China maps out its first air defense ID zone

China maps out its first air defense ID zone

BEIJING - China has established its first air defense identification zone in accordance with Chinese law and international practices to safeguard its sovereignty, the Ministry of National Defense announced on Saturday.

The move allows early-warning time and helps China protect its sovereignty and territories, and guarantee regional air security, officials and analysts said.

An air defense identification zone is a defensive area of airspace established by a coastal state beyond its territorial airspace, explained Wang Ji, a Chinese expert on domestic and international law from an institution affiliated with China's air force.

It is used to identify, monitor, control and react in a timely manner to aircraft entering this zone that are potential air threats, Wang said.

The East China Sea Air Defense Identification Zone includes the airspace within the area enclosed by the outer limit of China's territorial waters and six other points.

People's Liberation Army air force spokesman Shen Jinke said two scouting planes have completed the zone's first patrol with the support of surveillance and fighters.

The military is capable of effectively controlling the zone, Shen said. It will not influence international airlines' flights, he said.

The zone was created to safeguard China' sovereignty, territory and security while maintaining flight order, Ministry of National Defense spokesman Yang Yujun said.

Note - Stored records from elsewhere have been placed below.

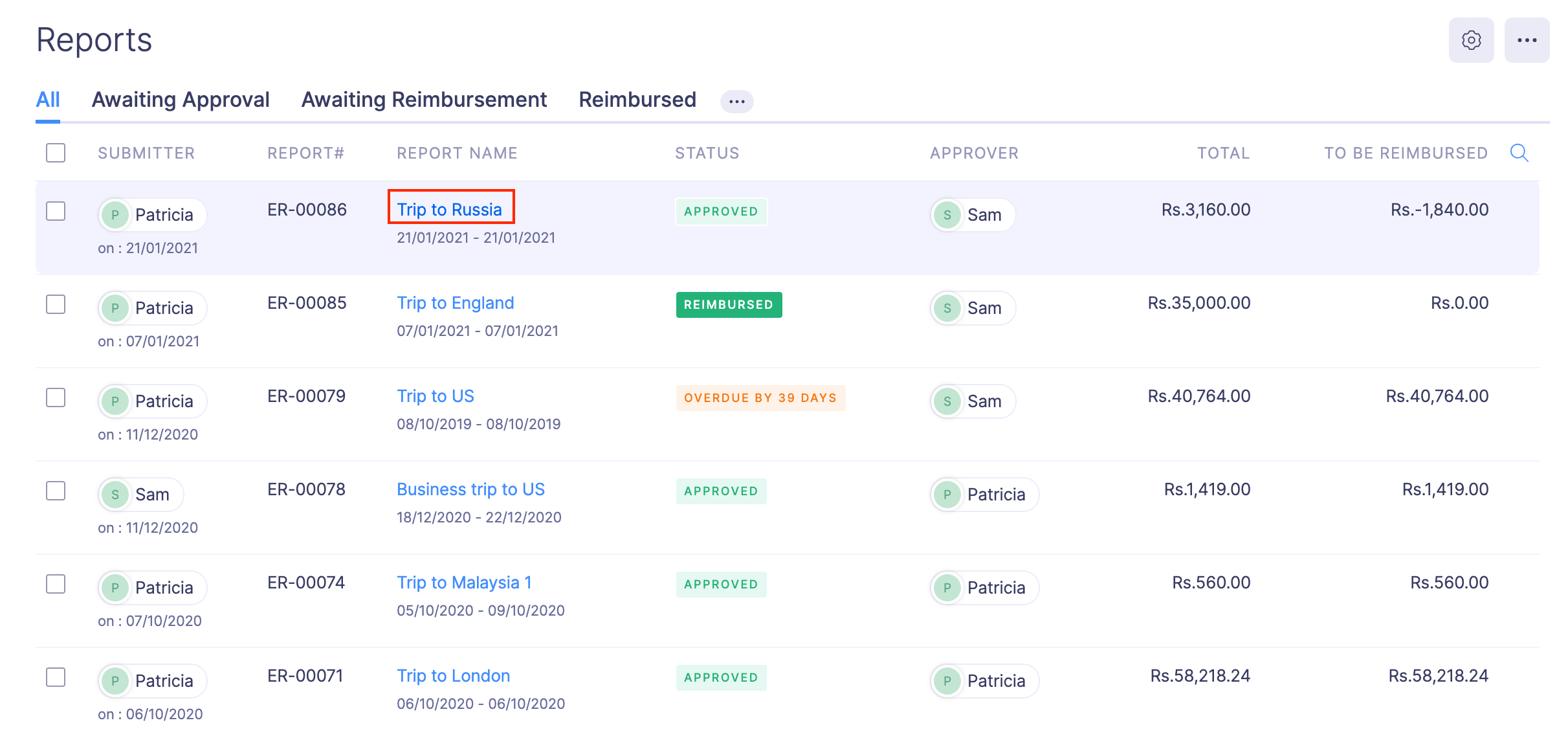This screenshot has width=1568, height=738.
Task: Expand the hidden tabs ellipsis next to Reimbursed
Action: click(736, 101)
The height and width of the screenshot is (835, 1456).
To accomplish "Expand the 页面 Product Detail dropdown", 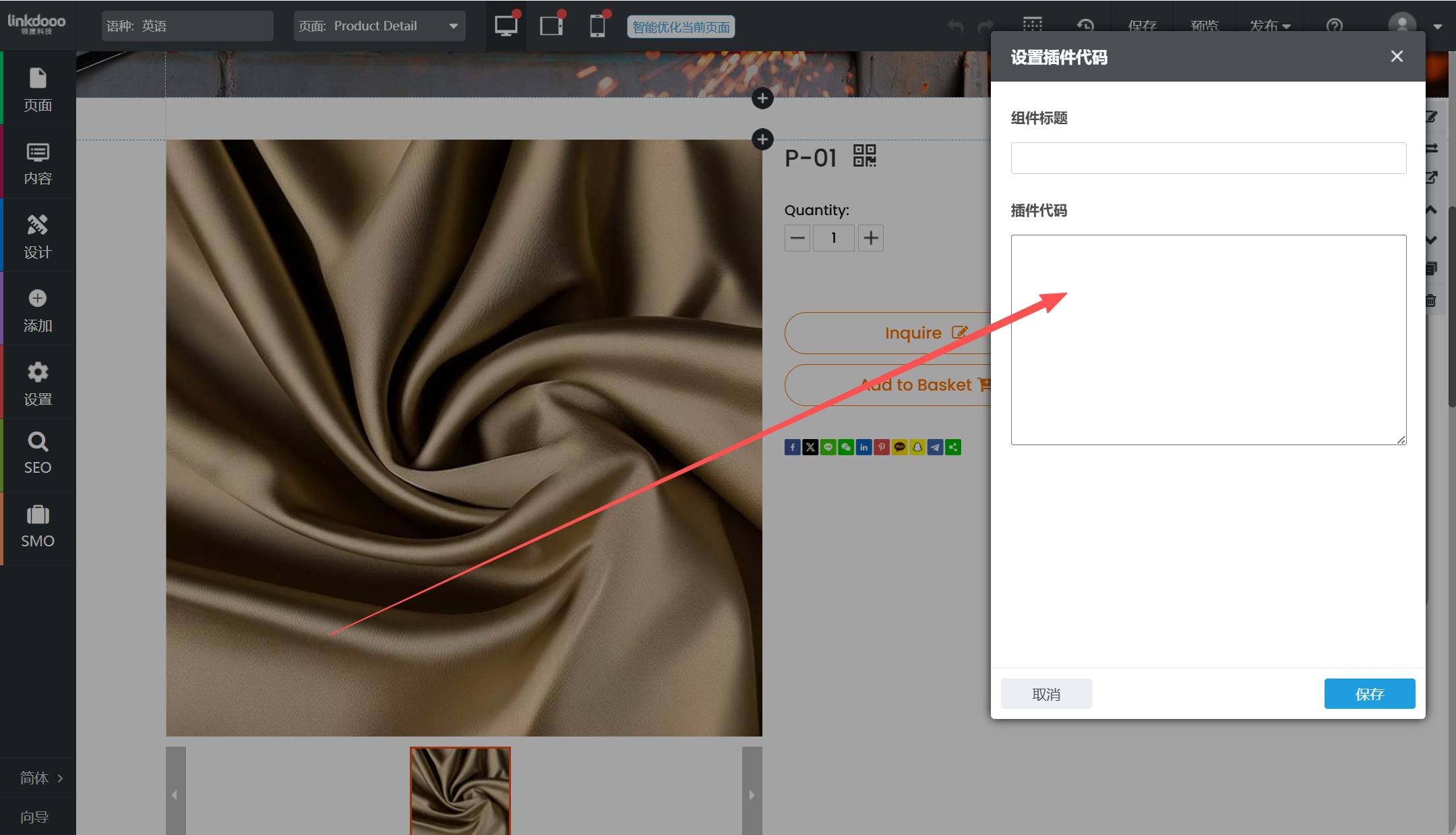I will point(379,26).
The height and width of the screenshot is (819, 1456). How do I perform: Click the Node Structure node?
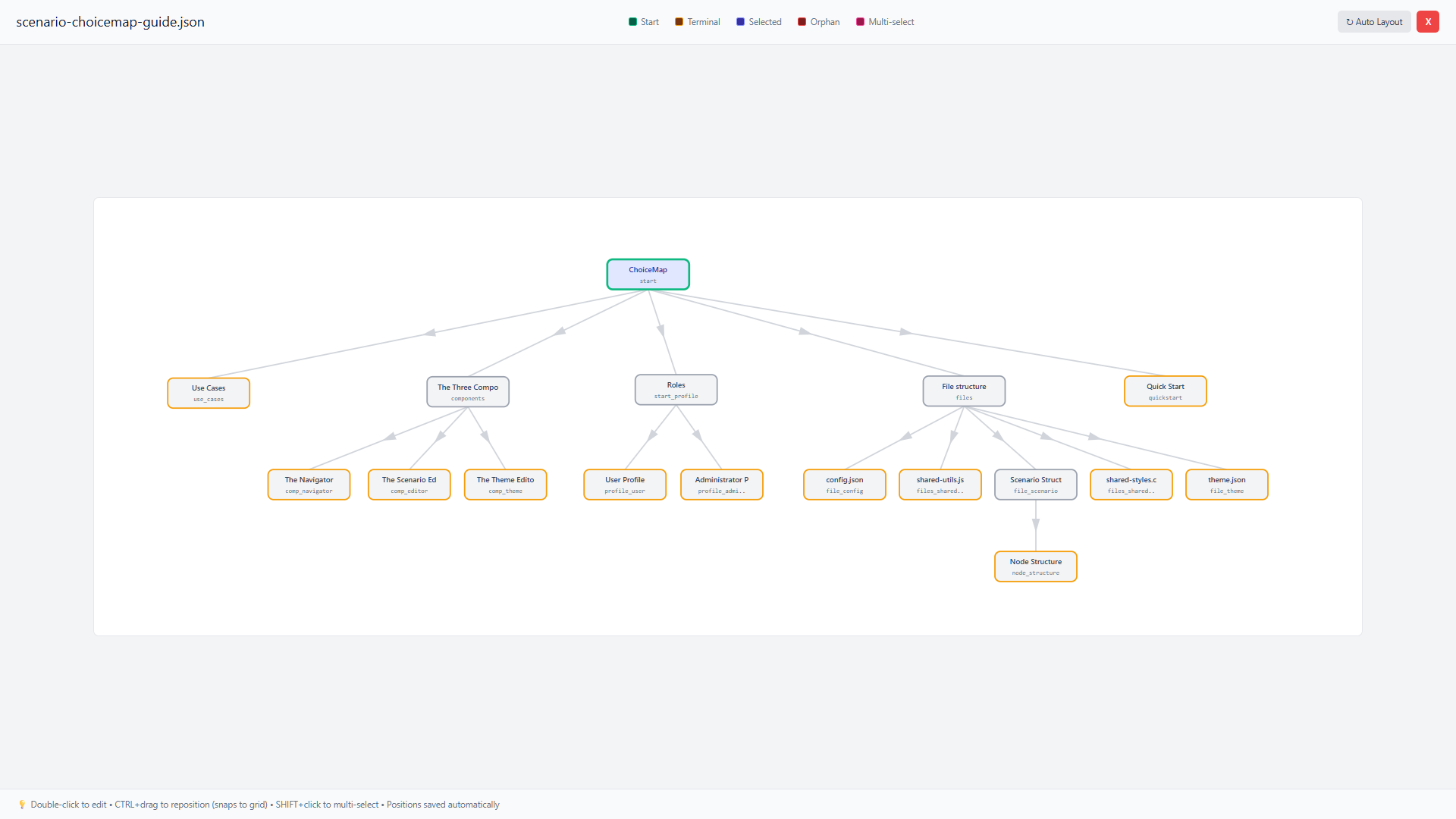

"This is a necessary measure China has taken to exercise its right to self-defense," Yang said.

"It is not directed against any specific country or target. It does not affect the freedom of flights in the airspace."

He emphasized China has always respected the freedom of flights in accordance with international law. The zone's establishment does not change the legal nature of the related airspace, and normal flights by international airlines will not be affected.

"The zone's founding has adequate legal basis," Wang said.

"China's domestic laws and regulations, such as the Law of the PRC on National Defense, the Law of PRC on Civil Aviation and Basic Rules on Flight, also clearly stipulate the maintenance of territorial land, air security and flight order."

It is also in line with the United Nations Charter to exercise the right to self-defense, he added.

Naval Military Academic Institute researcher Zhang Junshe said: "The zone shows China's resolve and determination to defend its national sovereignty. It can also help maintain flight security in the region and avoid air accidents. It is in accordance with current international practice."